*WHAT YOU SHOULD DO:*
Reproduce the data below verbatim, beginning with its first line and continuing through the line that contains "Click the 归档摘要". Include both of those lines.

··· STORED DATA ···

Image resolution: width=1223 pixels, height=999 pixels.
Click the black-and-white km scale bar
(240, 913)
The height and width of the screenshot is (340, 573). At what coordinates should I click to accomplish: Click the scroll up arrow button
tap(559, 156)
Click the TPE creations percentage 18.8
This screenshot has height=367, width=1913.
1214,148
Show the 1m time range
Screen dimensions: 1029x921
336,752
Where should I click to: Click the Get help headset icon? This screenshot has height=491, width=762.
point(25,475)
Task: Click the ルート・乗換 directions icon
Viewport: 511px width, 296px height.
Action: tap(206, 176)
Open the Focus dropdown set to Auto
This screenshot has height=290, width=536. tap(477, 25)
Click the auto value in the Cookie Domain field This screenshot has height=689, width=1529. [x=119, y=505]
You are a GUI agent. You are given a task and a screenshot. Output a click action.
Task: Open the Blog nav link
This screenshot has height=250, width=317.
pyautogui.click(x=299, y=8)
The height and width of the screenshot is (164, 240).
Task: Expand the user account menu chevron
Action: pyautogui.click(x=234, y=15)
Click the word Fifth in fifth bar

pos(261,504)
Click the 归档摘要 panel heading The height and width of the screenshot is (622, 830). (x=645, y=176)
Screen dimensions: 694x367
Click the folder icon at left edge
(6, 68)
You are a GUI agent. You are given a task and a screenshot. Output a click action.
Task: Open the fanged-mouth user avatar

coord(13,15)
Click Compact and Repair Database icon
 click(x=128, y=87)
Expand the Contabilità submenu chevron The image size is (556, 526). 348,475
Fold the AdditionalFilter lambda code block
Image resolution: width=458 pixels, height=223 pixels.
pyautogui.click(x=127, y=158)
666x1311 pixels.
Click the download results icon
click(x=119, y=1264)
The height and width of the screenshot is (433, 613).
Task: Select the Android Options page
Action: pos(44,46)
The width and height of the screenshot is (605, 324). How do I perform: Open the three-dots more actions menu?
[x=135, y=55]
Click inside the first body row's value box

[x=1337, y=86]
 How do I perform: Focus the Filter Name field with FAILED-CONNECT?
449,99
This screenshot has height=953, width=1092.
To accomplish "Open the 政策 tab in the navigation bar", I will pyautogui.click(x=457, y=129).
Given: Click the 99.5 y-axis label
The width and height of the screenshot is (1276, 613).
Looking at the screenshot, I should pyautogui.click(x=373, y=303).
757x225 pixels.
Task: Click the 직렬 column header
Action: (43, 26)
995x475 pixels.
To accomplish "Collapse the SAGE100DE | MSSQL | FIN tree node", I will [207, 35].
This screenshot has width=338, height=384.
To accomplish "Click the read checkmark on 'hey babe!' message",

···

*RESULT FOR THIS TASK:*
Image resolution: width=1223 pixels, height=999 pixels.
Click the black-and-white km scale bar
(240, 913)
The height and width of the screenshot is (340, 573). At what coordinates should I click to accomplish: Click the scroll up arrow button
tap(559, 156)
Click the TPE creations percentage 18.8
This screenshot has height=367, width=1913.
1214,148
Show the 1m time range
Screen dimensions: 1029x921
336,752
Where should I click to: Click the Get help headset icon? This screenshot has height=491, width=762.
point(25,475)
Task: Click the ルート・乗換 directions icon
Viewport: 511px width, 296px height.
Action: tap(206, 176)
Open the Focus dropdown set to Auto
This screenshot has height=290, width=536. tap(477, 25)
Click the auto value in the Cookie Domain field This screenshot has height=689, width=1529. [x=119, y=505]
You are a GUI agent. You are given a task and a screenshot. Output a click action.
Task: Open the Blog nav link
This screenshot has height=250, width=317.
pyautogui.click(x=299, y=8)
The height and width of the screenshot is (164, 240).
Task: Expand the user account menu chevron
Action: pyautogui.click(x=234, y=15)
Click the word Fifth in fifth bar

pos(261,504)
Click the 归档摘要 panel heading The height and width of the screenshot is (622, 830). (x=645, y=176)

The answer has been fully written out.